31 de dez de 2010

Um feliz novo (velho) -


São exatamente onze horas e alguns minutinhos do dia trinta e um de dezembro de dois mil e dez. E essa data não precisa ser lembrada. Mas você tem exatamente doze horas mais ou menos, para que eu possa dizer no fim das contas que esse ano valeu à pena. Que valeu te esperar e que valeu escrever depois de tanto tempo. Valeu pelo menos, ter guardado algo bom, a não ser as eternas noites de insônia, e de risos nervosos. Porque me vejo como eu era. Sozinha, amargurada, em ruínas, quando você apareceu e tentou me salvou. Tentou, mas no fundo, conseguiu. Parabéns grande Mestre. Parabéns.
Fones de ouvido com música alta para tentar me livrar da podridão que está acontecendo. Fones, para tentar me abafar desse mundo que tem a minha volta. Estou tentando, juro. Fiz escova, hidratei meu cabelo, tirei a sobrancelha como símbolo do mandamento de uma menina vaidosa. Mas me arrumar? Para quem? Para que? Estou comemorando mais um ano de tortura de amor, e acho que sinceramente, eu não mereço isso. Eu não preciso disso. E olhe, acordei mais cedo do que o normal e não estou de mau humor, mas estou com sono. Sono desse mundo, sono desse sentimento, sono de mim. 
Ainda não entendo e não quero entender. Mas não entender, não faz com que eu não sinta. É ao contrário, eu não entendo e sinto. E sinto muito. Não posso aturar coisas que não agüento. Não posso fingir que sou uma menina bem resolvida com auto astral, mas que no fim das contas, acaba sozinha chorando, enrolada no seu edredom da fada sininho. Não quero fé nesse ano, não quero amor, não quero mais nada. Quero deitar, e acordar só em janeiro. Porque hoje, é o começo ou o fim? Mas para mim, parece que é a mesma coisa de sempre. E eu não agüento mais.

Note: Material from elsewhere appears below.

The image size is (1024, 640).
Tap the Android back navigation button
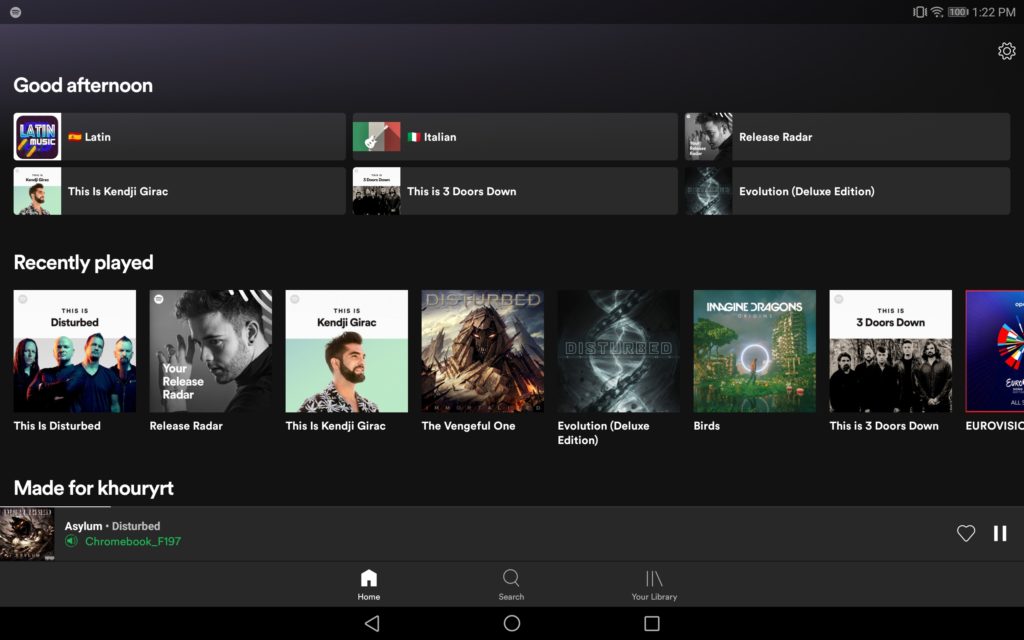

Um FELIZ 2011 pessoas lindas, muita paz, fé, luz, e saúde! Um brinde aos amores conquistados e os que se perderam, e que eu não fui capaz de conquistar. Um brinde pelos amores que vão chegar, ou não. Pela Fé conquistada e muitas vezes perdida. Um brinde aos amigos conquistados e outros abandonados. Um brinde pela vida que se renova.  Um brinde pela gente. Um brinde pelo sonho desejado, pelo choro anulado, pelo abraçado negado. Um brinde! FELIZ ANO NOVO!